Take the line with "The image size" as the first and the last line of the data as the end. Write out both and every line between exactly, except pictures.

:::::

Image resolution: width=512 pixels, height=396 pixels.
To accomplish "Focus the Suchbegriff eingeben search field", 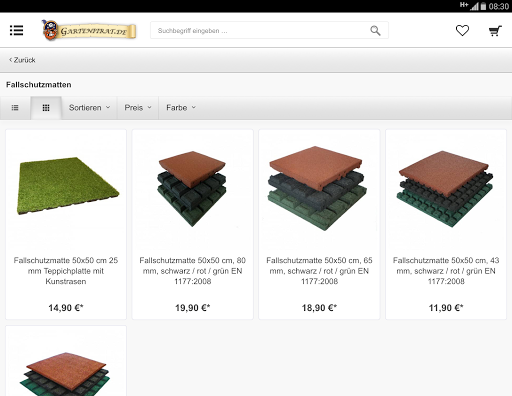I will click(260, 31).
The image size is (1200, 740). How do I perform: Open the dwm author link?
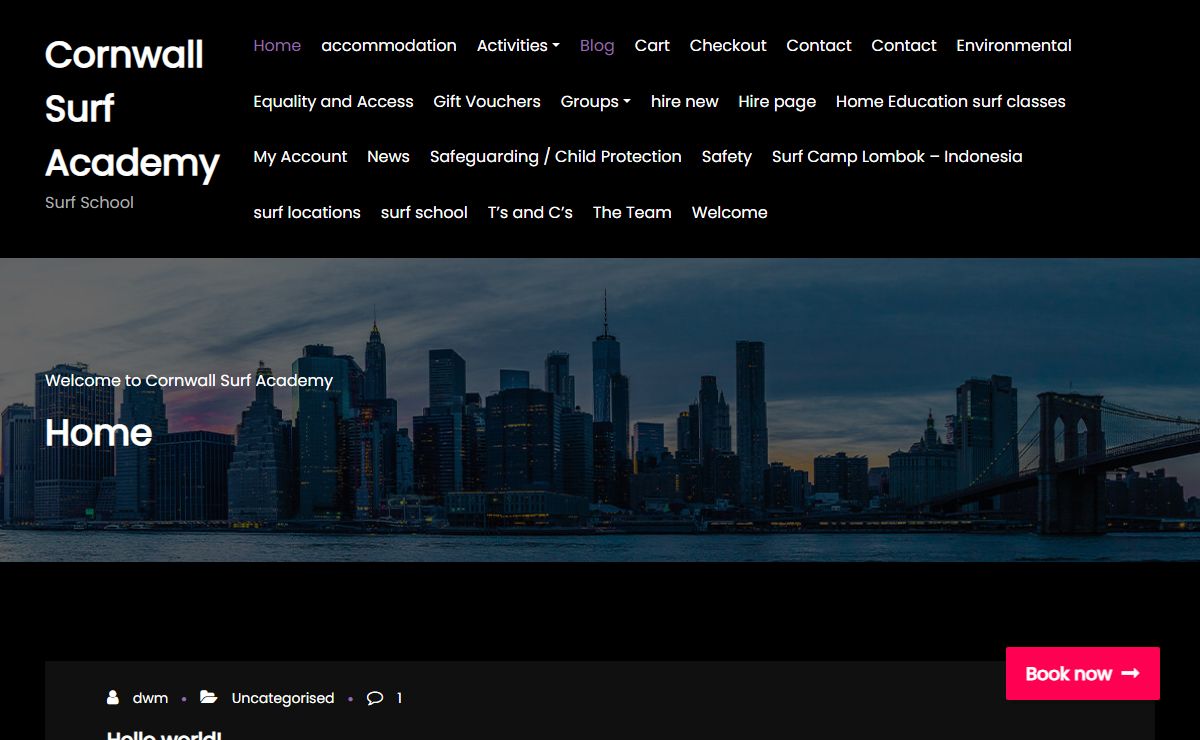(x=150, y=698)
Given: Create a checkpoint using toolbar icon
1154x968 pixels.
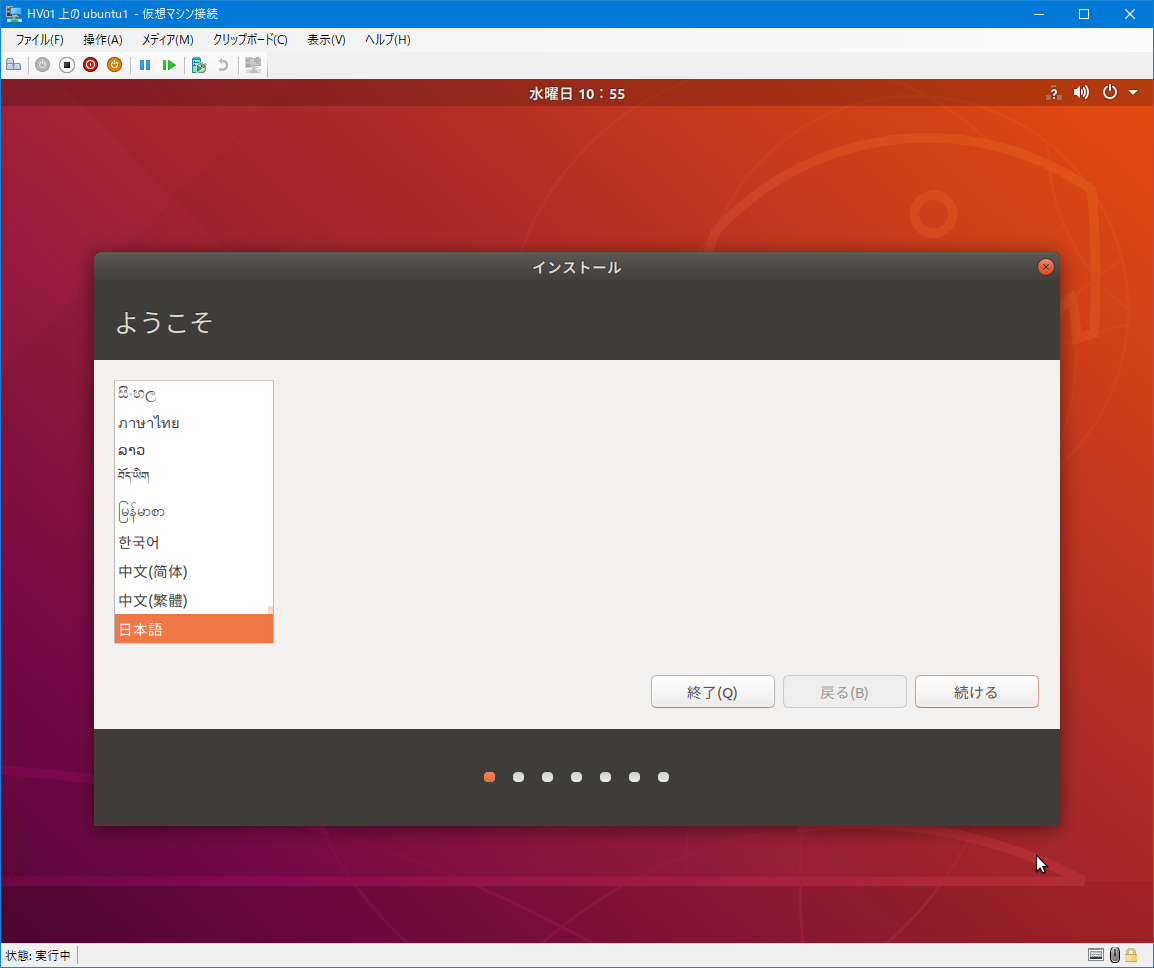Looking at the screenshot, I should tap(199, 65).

:::::

Your response:
The image size is (1200, 740). How do I perform: Open the dwm author link?
(x=150, y=698)
Given: Create a checkpoint using toolbar icon
1154x968 pixels.
Looking at the screenshot, I should tap(199, 65).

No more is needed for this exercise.